Stored items:
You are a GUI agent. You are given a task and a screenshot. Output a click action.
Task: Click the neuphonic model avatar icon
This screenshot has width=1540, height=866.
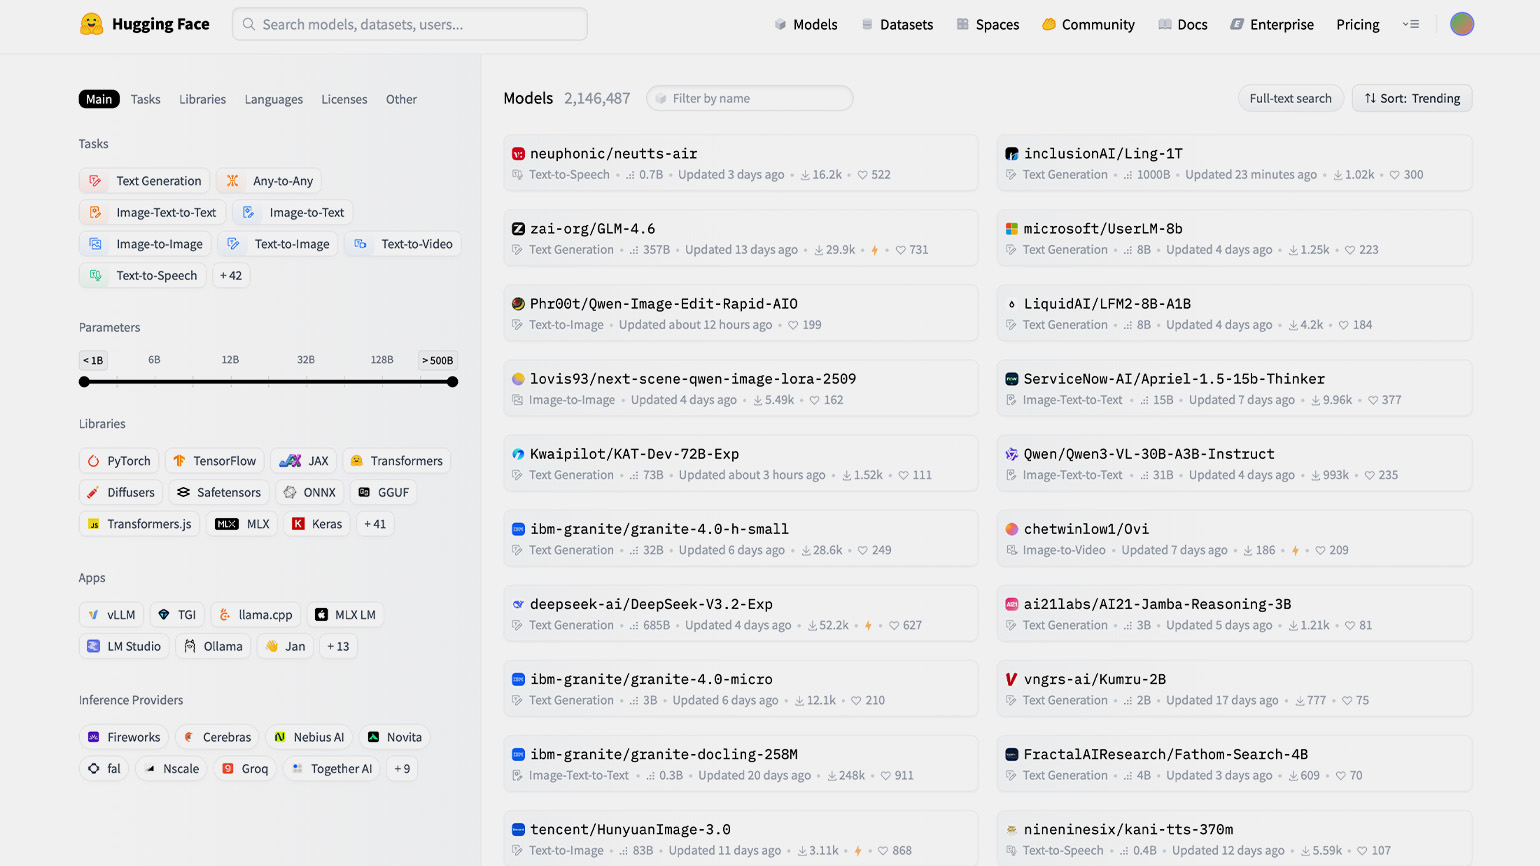click(x=518, y=154)
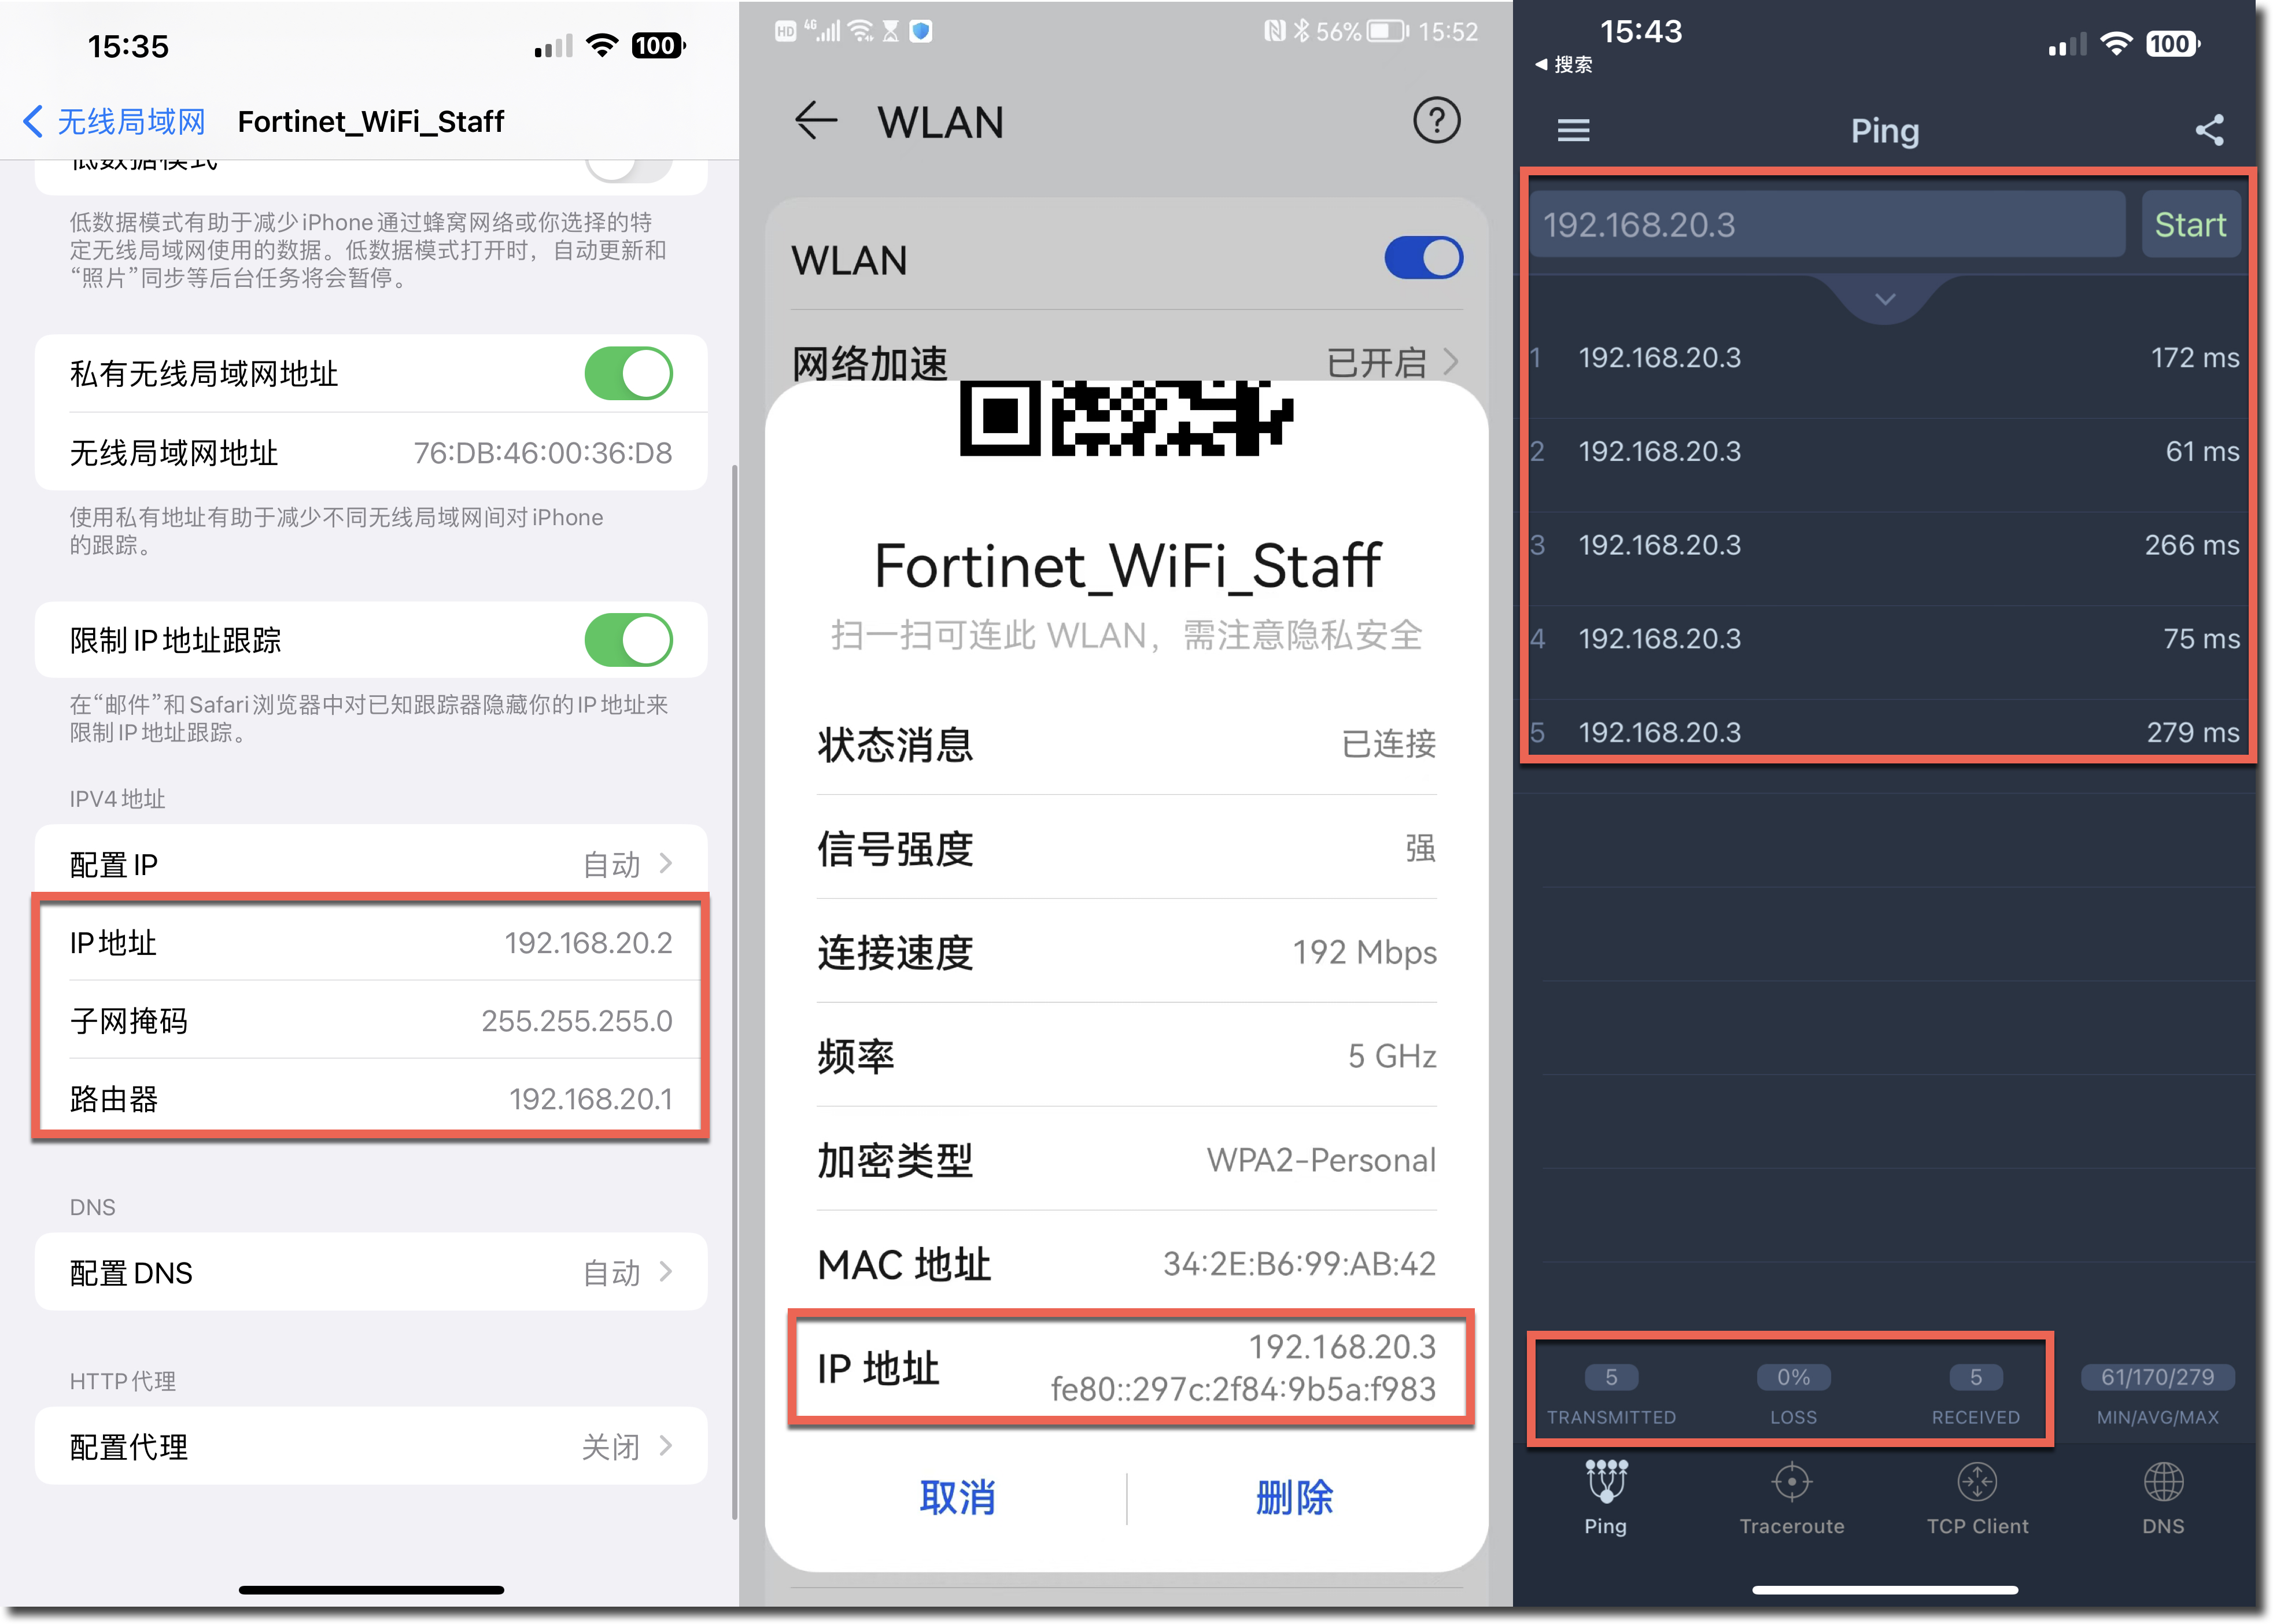Turn off the WLAN switch
2273x1624 pixels.
click(x=1422, y=258)
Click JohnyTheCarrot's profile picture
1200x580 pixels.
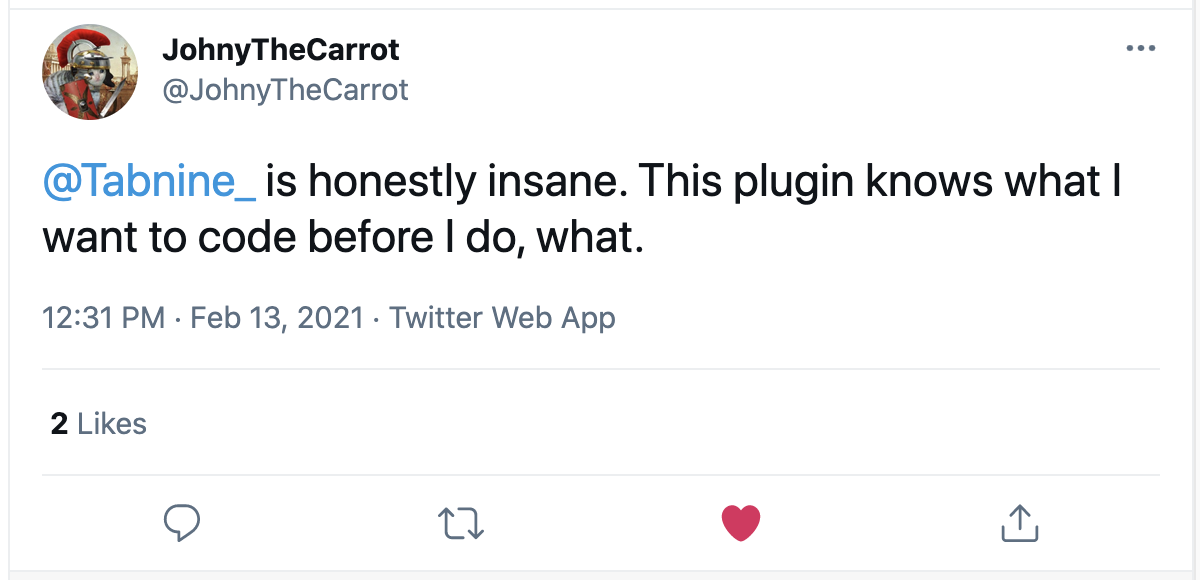click(90, 71)
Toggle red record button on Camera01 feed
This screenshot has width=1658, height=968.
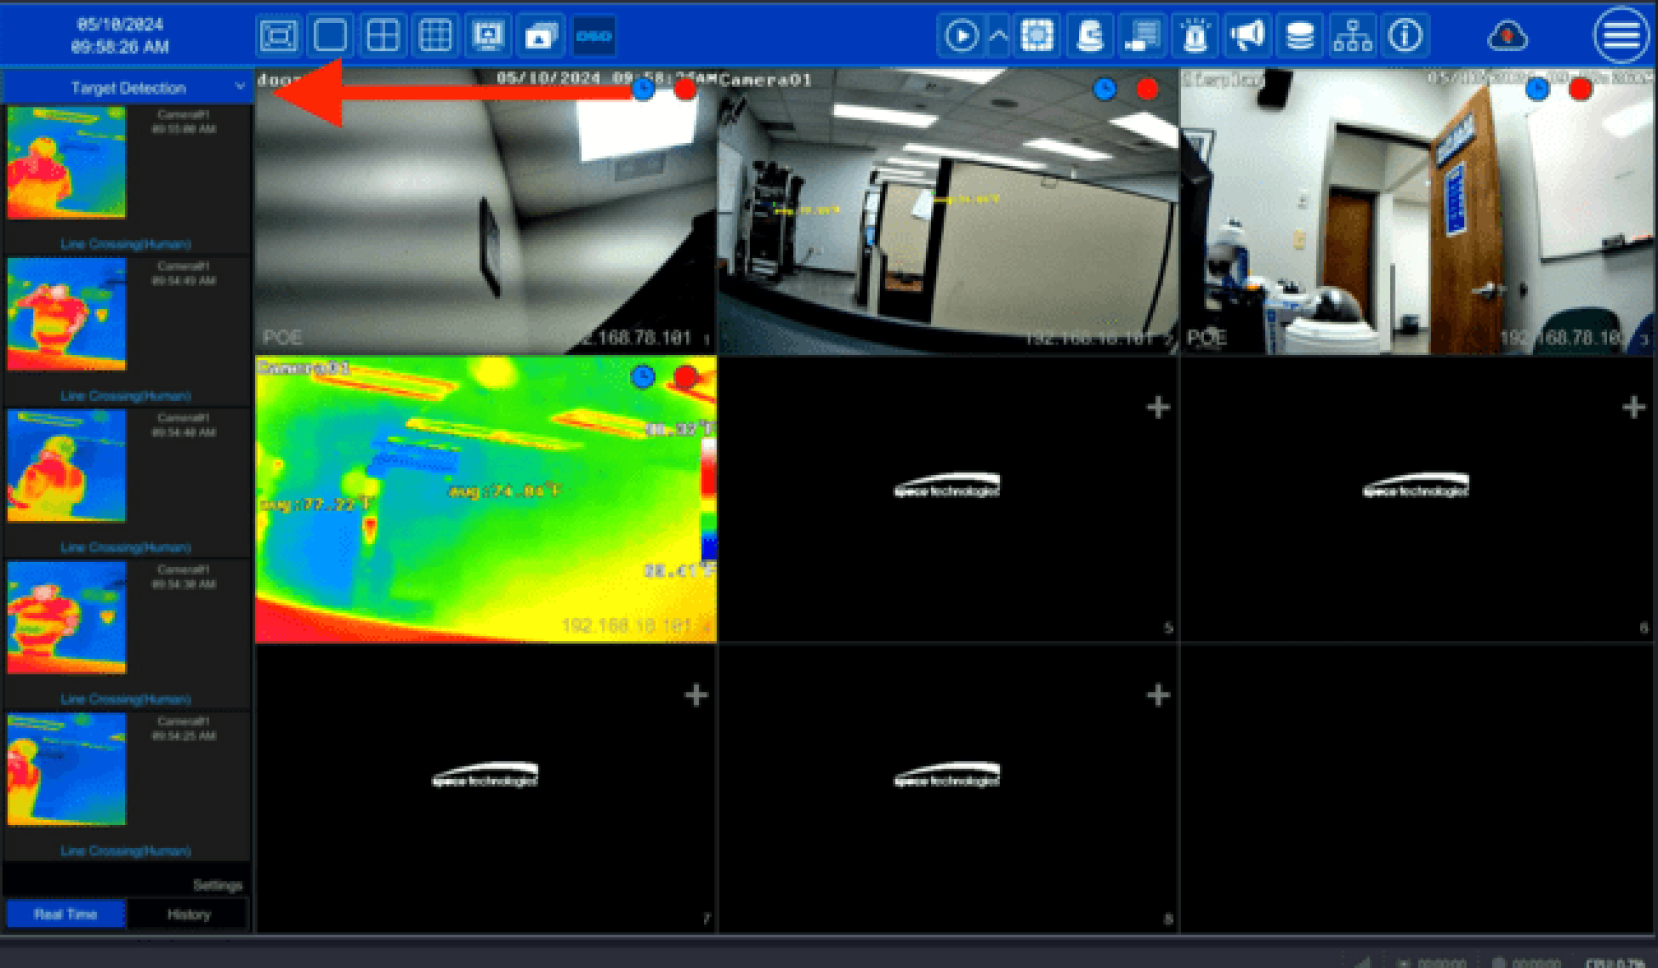pos(1147,90)
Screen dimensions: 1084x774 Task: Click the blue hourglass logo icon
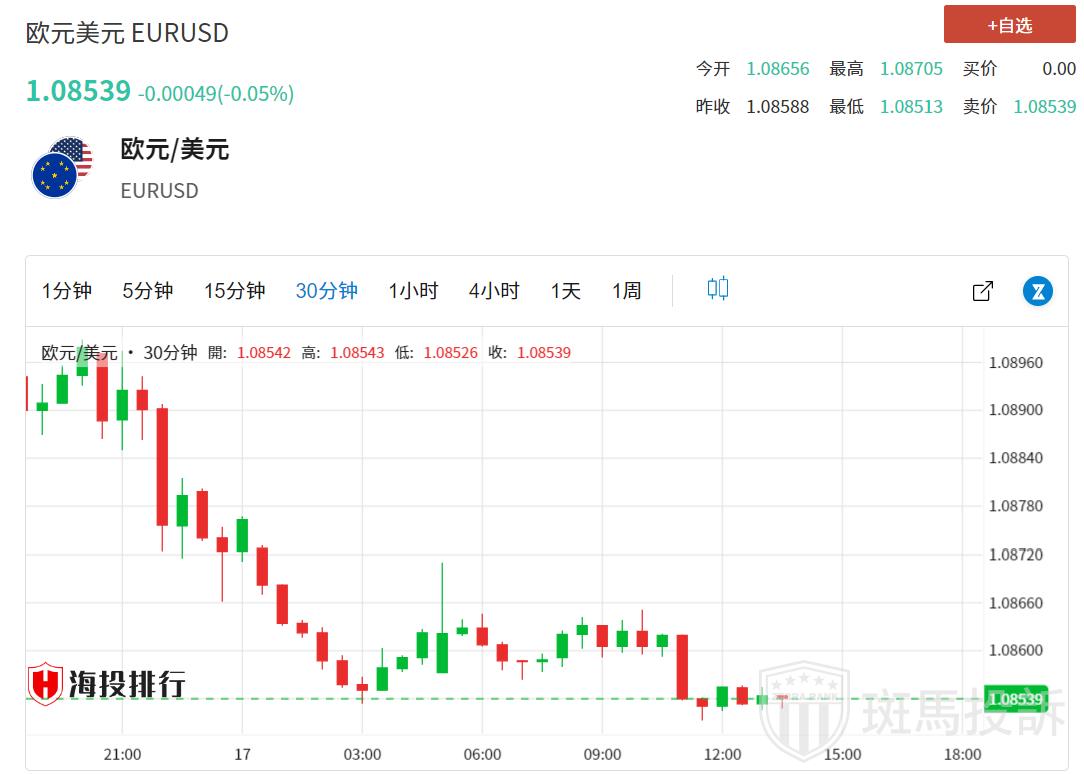point(1038,291)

→ About this exercise
Transcribe exactly, and only, the lines from the line with "Click JohnyTheCarrot's profile picture" through the last line of the records, inclusive; the pictures do not belong in the copy.

→ Task output
Click JohnyTheCarrot's profile picture
1200x580 pixels.
click(90, 71)
Toggle red record button on Camera01 feed
This screenshot has width=1658, height=968.
pos(1147,90)
Screen dimensions: 1084x774 Task: Click the blue hourglass logo icon
point(1038,291)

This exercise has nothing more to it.